DEBUG: Process 8 Shared-Data already initialized (multiprocess=False)

INFO: [] Created new empty graph file: /app/data/knowledge_bases/DeepTutor_Quickstart/rag_storage/graph_chunk_entity_relation.graphml

DEBUG: Process 8 storage namespace already initialized: [full_docs]

DEBUG: Process 8 storage namespace already initialized: [text_chunks]

DEBUG: Process 8 storage namespace already initialized: [full_entities]

DEBUG: Process 8 storage namespace already initialized: [full_relations]

DEBUG: Process 8 storage namespace already initialized: [entity_chunks]

DEBUG: Process 8 storage namespace already initialized: [relation_chunks]

DEBUG: Process 8 storage namespace already initialized: [llm_response_cache]

DEBUG: Process 8 storage namespace already initialized: [doc_status]

DEBUG: Process 8 storage namespace already initialized: [parse_cache]

INFO: Multimodal processors initialized with context support

INFO: Available processors: ['image', 'table', 'equation', 'generic']

INFO: Context configuration: ContextConfig(context_window=1, context_mode='page', max_context_tokens=2000, include_headers=True, include_captions=True, filter_content_types=['text'])
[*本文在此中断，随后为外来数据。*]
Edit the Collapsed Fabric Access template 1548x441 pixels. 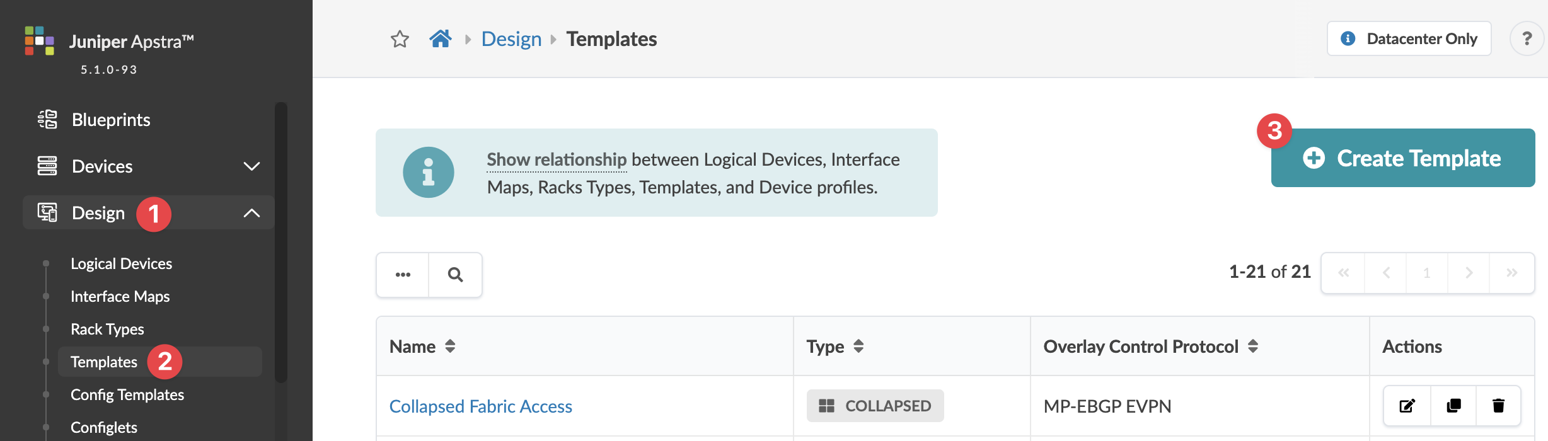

INFO: LightRAG, parse cache, and multimodal processors initialized

INFO: Starting complete document processing: /app/data/knowledge_bases/DeepTutor_Quickstart/raw/README.md

INFO: Starting document parsing: /app/data/knowledge_bases/DeepTutor_Quickstart/raw/README.md

INFO: Using mineru parser with method: auto

INFO: Using generic parser for .md file (method=auto)...

[KnowledgeInit] ○

Processing: README.md

[KnowledgeInit] → [kb_init_20260113_094802_ad6aa4d1] Processing: README.md (1/2, 50%) - File: README.md

[KnowledgeInit] ✗ ✗ Error processing README.md: Failed to convert text file README.md to PDF: paraparser: syntax error: parse ended with 1 unclosed tags

para

[KnowledgeInit] ✗ Traceback (most recent call last):

File "/usr/local/lib/python3.11/site-packages/raganything/parser.py", line 371, in convert_text_to_pdf

story.append(Paragraph(line, normal_style))
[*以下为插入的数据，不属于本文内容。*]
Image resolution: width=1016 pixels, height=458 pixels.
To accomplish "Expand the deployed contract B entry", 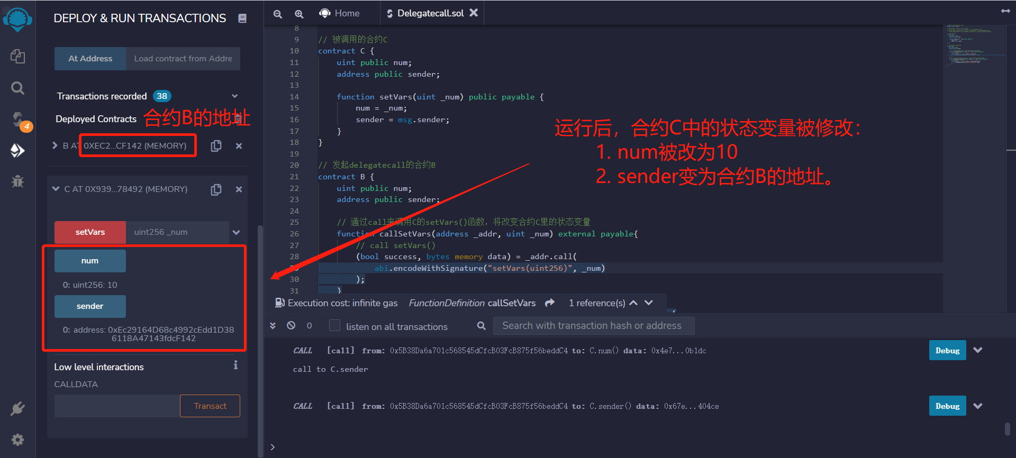I will (x=55, y=145).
             ^^^^^^^^^^^^^^^^^^^^^^^^^^^^^

File "/usr/local/lib/python3.11/site-packages/reportlab/platypus/paragraph.py", line 1859, in init

self._setup(text, style, bulletText or getattr(style,'bulletText',None), frags, cleanBlockQuotedText)

File "/usr/local/lib/python3.11/site-packages/reportlab/platypus/paragraph.py", line 1880, in _setup

style, frags, bulletTextFrags = _parser.parse(text,style)

                                ^^^^^^^^^^^^^^^^^^^^^^^^^

File "/usr/local/lib/python3.11/site-packages/reportlab/platypus/paraparser.py", line 3221, in parse

return self._complete_parse()

       ^^^^^^^^^^^^^^^^^^^^^^

File "/usr/local/lib/python3.11/site-packages/reportlab/platypus/paraparser.py", line 3155, in _complete_parse

self._syntax_error('parse ended with %d unclosed tags\n %s' % (len(self._stack),'\n '.join((x.__tag__ for x in reversed(self._stack)))))

File "/usr/local/lib/python3.11/site-packages/reportlab/platypus/paraparser.py", line 2780, in _syntax_error

raise ValueError('paraparser: syntax error: %s' % message)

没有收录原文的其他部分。